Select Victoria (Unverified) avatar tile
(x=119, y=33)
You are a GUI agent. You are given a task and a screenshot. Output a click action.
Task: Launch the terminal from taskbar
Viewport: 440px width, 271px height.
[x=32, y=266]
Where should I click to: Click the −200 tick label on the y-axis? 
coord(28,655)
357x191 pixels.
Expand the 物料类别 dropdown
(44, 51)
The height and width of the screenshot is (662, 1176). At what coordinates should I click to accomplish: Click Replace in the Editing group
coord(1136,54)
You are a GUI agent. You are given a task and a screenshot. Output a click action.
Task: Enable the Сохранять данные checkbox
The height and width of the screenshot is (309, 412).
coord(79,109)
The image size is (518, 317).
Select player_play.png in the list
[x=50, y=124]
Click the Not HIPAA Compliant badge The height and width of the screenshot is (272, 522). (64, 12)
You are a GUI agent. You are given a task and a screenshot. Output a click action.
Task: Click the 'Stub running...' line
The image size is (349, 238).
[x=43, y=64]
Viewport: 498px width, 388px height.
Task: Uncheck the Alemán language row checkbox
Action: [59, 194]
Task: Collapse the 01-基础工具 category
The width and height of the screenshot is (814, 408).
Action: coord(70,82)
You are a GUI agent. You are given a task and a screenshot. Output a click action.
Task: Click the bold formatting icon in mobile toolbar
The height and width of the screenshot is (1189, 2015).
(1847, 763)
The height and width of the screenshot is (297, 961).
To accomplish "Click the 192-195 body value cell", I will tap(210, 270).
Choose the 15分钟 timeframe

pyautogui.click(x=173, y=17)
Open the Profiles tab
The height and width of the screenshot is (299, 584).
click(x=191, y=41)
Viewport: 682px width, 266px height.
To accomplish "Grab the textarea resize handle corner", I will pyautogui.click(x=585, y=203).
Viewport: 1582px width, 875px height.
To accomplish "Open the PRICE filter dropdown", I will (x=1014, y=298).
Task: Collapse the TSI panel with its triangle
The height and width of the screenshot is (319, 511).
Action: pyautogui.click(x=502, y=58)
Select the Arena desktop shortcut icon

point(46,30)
---+---
**EXERCISE:** Transcribe the whole listing word for word.

**WRITTEN ANSWER:**
Select Victoria (Unverified) avatar tile
(x=119, y=33)
You are a GUI agent. You are given a task and a screenshot. Output a click action.
Task: Launch the terminal from taskbar
Viewport: 440px width, 271px height.
[x=32, y=266]
Where should I click to: Click the −200 tick label on the y-axis? 
coord(28,655)
357x191 pixels.
Expand the 物料类别 dropdown
(44, 51)
The height and width of the screenshot is (662, 1176). At what coordinates should I click to accomplish: Click Replace in the Editing group
coord(1136,54)
You are a GUI agent. You are given a task and a screenshot. Output a click action.
Task: Enable the Сохранять данные checkbox
The height and width of the screenshot is (309, 412).
coord(79,109)
The image size is (518, 317).
Select player_play.png in the list
[x=50, y=124]
Click the Not HIPAA Compliant badge The height and width of the screenshot is (272, 522). (64, 12)
You are a GUI agent. You are given a task and a screenshot. Output a click action.
Task: Click the 'Stub running...' line
The image size is (349, 238).
[x=43, y=64]
Viewport: 498px width, 388px height.
Task: Uncheck the Alemán language row checkbox
Action: [59, 194]
Task: Collapse the 01-基础工具 category
The width and height of the screenshot is (814, 408).
Action: coord(70,82)
You are a GUI agent. You are given a task and a screenshot. Output a click action.
Task: Click the bold formatting icon in mobile toolbar
The height and width of the screenshot is (1189, 2015).
(1847, 763)
The height and width of the screenshot is (297, 961).
To accomplish "Click the 192-195 body value cell", I will tap(210, 270).
Choose the 15分钟 timeframe

pyautogui.click(x=173, y=17)
Open the Profiles tab
The height and width of the screenshot is (299, 584).
click(x=191, y=41)
Viewport: 682px width, 266px height.
To accomplish "Grab the textarea resize handle corner", I will pyautogui.click(x=585, y=203).
Viewport: 1582px width, 875px height.
To accomplish "Open the PRICE filter dropdown", I will (x=1014, y=298).
Task: Collapse the TSI panel with its triangle
The height and width of the screenshot is (319, 511).
Action: pyautogui.click(x=502, y=58)
Select the Arena desktop shortcut icon

point(46,30)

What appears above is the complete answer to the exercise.